--- Brief A ---
From the passage about data annotation work, extract the text starting with "Early in 2024, I" and going on through "Here's what happened.".

++++ Provided passage

If you've been on the socials this past year, you've likely seen ads and testimonials from people proclaiming the glory of data annotation work. What this is, in many cases, is reviewing what AI generates in terms of search engine results, answers to user questions (users being anyone who uses the internet), or creating questions that tests the AI's skill in answering to the degree required by the parameters set. (They may want a chatty answer, a brief and pithy answer, etc.) Do I like AI? No. But it's now our reality, and I need to supplement my income. I decided that my principles had to give way to the need to pay my bills.


Early in 2024, I saw these ads and as someone who has a solid command of the English language most days, a university degree and 40+ years of working experience in a variety of media, I felt confident that I could at least give this a shot. Here's what happened.


 

Round 1: DataAnnotation.tech This place looked promising. Fill out an application, pass some tests, and then get work at $20/USD an hour that you can do whenever you have spare time. PERFECT FOR ME. As you can see above, I filled out the assessment, passed the first test, and then completed the following tests. The message below has not changed since January 2024. No feedback, just crickets. From reading social media and Reddit posts written by others who applied`, this is a common experience.

++++++++
++++ Material for this task

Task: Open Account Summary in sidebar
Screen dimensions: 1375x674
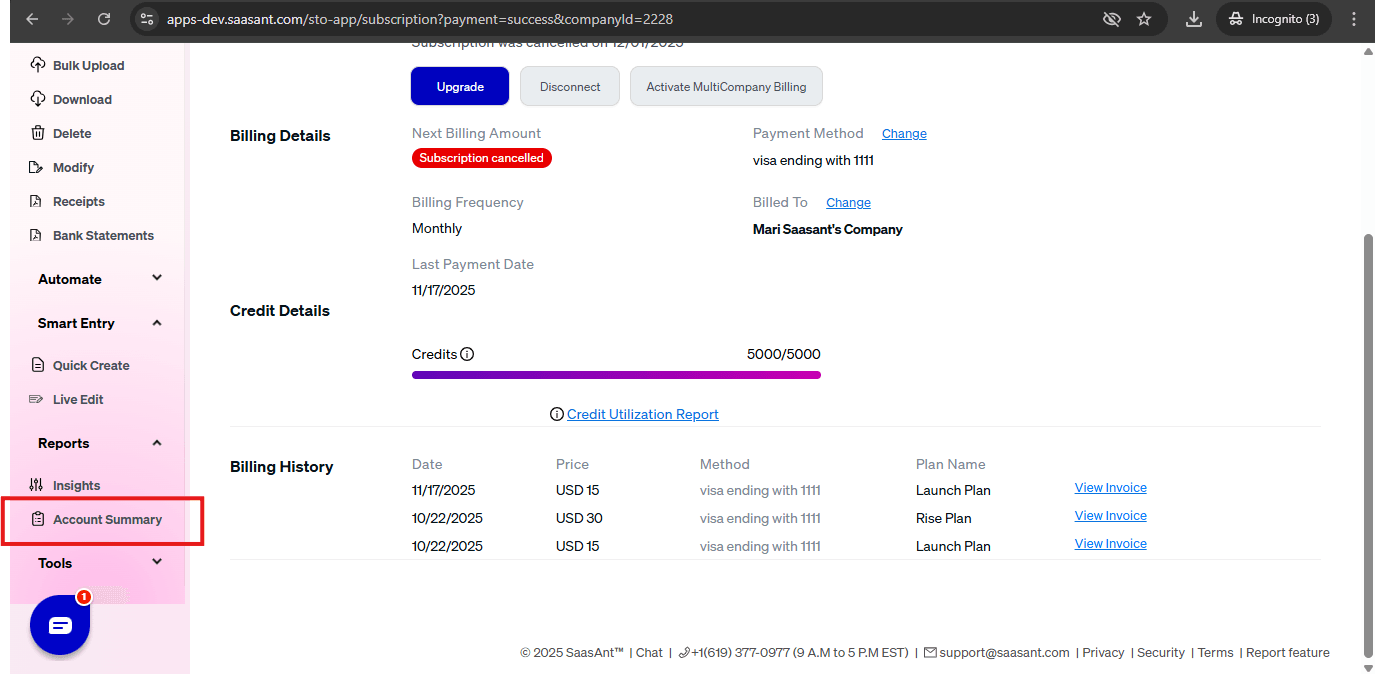Action: (107, 519)
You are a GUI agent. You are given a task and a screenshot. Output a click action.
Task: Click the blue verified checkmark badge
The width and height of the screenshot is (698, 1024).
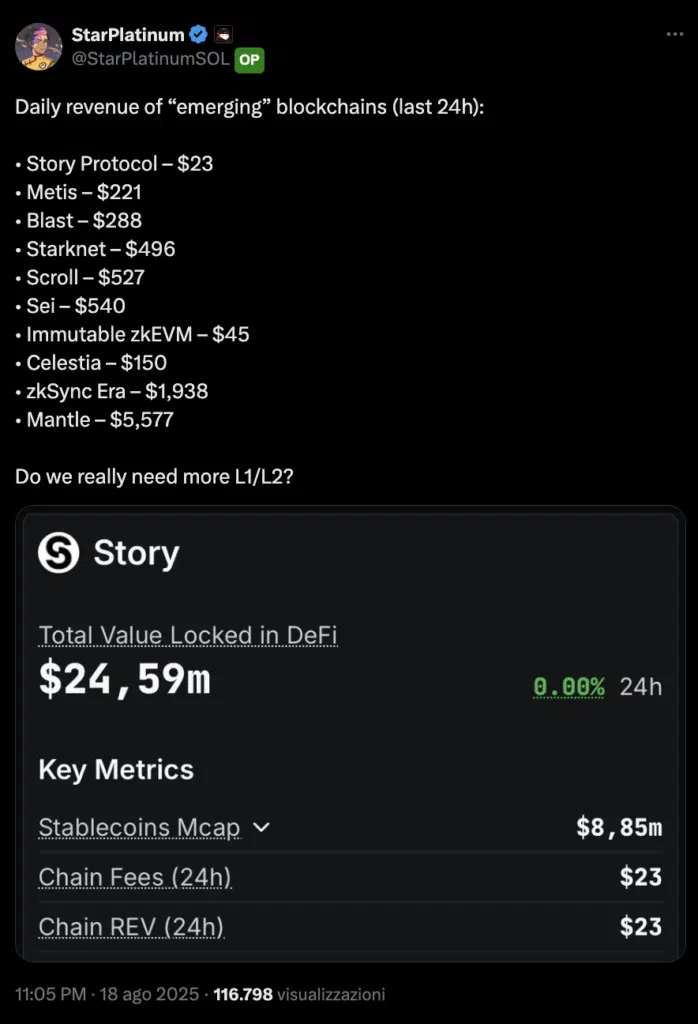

++++++++

--- Brief B ---
Pull out every line in the records above that contains the word "screenshot".

--- Reply A ---
Early in 2024, I saw these ads and as someone who has a solid command of the English language most days, a university degree and 40+ years of working experience in a variety of media, I felt confident that I could at least give this a shot. Here's what happened.

--- Reply B ---
You are a GUI agent. You are given a task and a screenshot. Output a click action.
The width and height of the screenshot is (698, 1024).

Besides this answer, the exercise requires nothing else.